## Texto fornecido
________
Sempre me espantei com a importância que as pessoas dão ao peso alheio. Alguém me encontra e já vai comentando: “Engordou”… Ou “emagreceu”. Fala-se de regimes o tempo todo e surgem as dietas mais malucas possíveis. Agora, com a recente morte da cantora Marília Mendonça, poucos foram os obituários que não se referiram ao peso. Deu-se tanta importância a seu peso corporal quanto à sua voz e carreira musical. Existe uma avidez por discutir o peso alheio. Já se processa por gordofobia. É um direito. Mas, na vida comum, a rejeição continua. Soube de que nem gostavam de contratar gordos. Para a vaga, sempre o mais magro.
Fui esbelto até os 30 anos. Depois engordei e há tempos luto contra minha barriga. Toda semana ouço conselho para perder peso. Alguns vêm disfarçados de amizade: “Ter barriga é perigoso”. Até concordo, gordura no figado não é bom. Outros de piada. Mas o que um gordo suporta não é fácil. Não são conselhos dados por médicos. Há um exército de seres humanos ocupados em lutar contra o peso alheio. Há algum tempo as modelos plus size ganharam espaço, por um simples motivo: as mulheres acordaram. Descobriram que nem sempre é possível ter um corpo magríssimo. São consumidoras ávidas de fotos, propagandas, nas quais se vejam de fato representadas.
Tudo tem a ver com um ideal estético, em que as mais vigiadas são as mulheres. Se um homem famoso morre, ninguém discute seu peso, como ocorreu com Marília Mendonça. Eu me pergunto de onde vem tanta raiva? Até um tempo relativamente recente, magrice demais era feio. Vejam Marilyn Monroe, ícone da beleza, falecida em 1962. Era gordinha, com todo respeito. Um modelo estético que se invejava e desejava. A mulher mais bela do mundo. Se eu recuar no tempo, encontraremos mais e mais mulheres acima do peso sendo admiradas. As magras não faziam sucesso. Muito magra era considerada doente. Houve uma virada no conceito estético. Queria entender o porquê.
“Se um homem famoso morre, ninguém discute seu peso, como ocorreu com Marília Mendonça”
________
## Registros de dados
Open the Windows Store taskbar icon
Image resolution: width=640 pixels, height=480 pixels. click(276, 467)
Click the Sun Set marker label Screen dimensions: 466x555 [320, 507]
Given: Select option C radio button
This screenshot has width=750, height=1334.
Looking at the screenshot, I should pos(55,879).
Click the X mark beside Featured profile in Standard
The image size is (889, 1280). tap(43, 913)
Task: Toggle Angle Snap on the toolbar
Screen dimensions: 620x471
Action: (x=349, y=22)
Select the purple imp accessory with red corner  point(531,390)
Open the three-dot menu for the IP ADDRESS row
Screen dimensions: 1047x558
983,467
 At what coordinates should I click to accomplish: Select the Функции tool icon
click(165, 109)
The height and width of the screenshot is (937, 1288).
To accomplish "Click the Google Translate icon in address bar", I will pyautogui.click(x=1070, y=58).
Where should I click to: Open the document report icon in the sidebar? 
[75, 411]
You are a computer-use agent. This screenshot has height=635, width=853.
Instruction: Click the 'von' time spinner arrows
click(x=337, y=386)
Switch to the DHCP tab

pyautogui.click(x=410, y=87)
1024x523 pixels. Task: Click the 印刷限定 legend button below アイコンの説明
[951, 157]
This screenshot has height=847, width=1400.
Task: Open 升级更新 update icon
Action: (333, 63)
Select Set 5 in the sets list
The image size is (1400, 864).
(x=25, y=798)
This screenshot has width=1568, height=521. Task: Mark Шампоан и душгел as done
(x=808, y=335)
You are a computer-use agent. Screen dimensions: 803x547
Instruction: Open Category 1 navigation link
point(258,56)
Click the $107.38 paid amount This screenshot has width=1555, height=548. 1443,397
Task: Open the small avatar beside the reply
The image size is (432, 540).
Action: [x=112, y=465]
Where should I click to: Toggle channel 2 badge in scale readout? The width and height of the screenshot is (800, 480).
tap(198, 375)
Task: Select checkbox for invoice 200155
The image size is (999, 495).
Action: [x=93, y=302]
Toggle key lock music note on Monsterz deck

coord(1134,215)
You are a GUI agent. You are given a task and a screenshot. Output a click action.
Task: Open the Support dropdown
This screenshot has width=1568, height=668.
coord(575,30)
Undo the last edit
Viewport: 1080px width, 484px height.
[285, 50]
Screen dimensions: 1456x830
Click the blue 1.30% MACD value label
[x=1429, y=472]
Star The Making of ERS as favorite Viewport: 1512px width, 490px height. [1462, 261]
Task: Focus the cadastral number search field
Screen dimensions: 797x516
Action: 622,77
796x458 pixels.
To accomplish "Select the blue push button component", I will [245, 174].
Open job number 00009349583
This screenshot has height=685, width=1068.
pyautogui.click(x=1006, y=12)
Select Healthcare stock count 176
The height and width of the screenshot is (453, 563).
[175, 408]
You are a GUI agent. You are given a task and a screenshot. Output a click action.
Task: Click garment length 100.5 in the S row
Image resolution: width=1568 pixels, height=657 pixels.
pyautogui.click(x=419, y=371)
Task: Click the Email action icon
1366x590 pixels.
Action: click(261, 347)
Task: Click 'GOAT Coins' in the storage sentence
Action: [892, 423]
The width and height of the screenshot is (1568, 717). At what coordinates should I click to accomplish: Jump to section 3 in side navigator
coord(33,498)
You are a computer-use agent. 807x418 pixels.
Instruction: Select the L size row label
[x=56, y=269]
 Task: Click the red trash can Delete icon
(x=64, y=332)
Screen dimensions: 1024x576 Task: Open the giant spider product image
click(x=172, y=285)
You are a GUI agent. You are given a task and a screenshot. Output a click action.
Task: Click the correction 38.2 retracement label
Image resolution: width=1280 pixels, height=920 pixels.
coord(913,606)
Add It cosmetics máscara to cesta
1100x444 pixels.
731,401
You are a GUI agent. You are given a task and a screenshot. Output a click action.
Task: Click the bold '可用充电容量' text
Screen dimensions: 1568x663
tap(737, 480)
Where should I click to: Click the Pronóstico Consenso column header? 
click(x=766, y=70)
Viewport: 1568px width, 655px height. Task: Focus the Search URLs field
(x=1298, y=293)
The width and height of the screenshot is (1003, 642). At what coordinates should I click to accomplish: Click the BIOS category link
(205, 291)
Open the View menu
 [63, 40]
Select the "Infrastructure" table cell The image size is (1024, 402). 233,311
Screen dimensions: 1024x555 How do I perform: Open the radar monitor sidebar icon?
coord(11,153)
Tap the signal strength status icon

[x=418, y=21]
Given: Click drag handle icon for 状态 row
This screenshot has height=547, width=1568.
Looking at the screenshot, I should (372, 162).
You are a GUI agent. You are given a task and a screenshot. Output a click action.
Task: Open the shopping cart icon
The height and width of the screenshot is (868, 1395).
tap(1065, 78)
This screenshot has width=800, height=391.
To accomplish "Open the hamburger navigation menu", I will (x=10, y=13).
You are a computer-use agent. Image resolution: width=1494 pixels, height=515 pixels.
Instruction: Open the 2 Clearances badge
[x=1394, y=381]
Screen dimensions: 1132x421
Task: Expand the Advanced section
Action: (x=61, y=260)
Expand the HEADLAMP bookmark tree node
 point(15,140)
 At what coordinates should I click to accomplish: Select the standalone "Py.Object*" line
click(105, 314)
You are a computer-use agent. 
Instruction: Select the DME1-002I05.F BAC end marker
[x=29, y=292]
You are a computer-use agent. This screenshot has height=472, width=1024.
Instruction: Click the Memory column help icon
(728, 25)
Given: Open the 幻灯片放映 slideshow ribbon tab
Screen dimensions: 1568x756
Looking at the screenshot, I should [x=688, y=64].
________
## Tarefa
Resuma em duas frases o texto sobre a importância dada ao peso alheio. O material acima provém de uma fonte diferente da do texto.

## Solução
As pessoas dão enorme importância ao peso alheio, a ponto de quase todos os obituários da cantora Marília Mendonça mencionarem seu peso, e na vida comum os gordos continuam enfrentando rejeição e conselhos constantes para emagrecer, como ocorre com quem escreve, que engordou depois dos 30 anos. Esse ideal estético vigia sobretudo as mulheres, embora até um tempo relativamente recente a magreza excessiva fosse considerada feia, como mostra a admiração por Marilyn Monroe.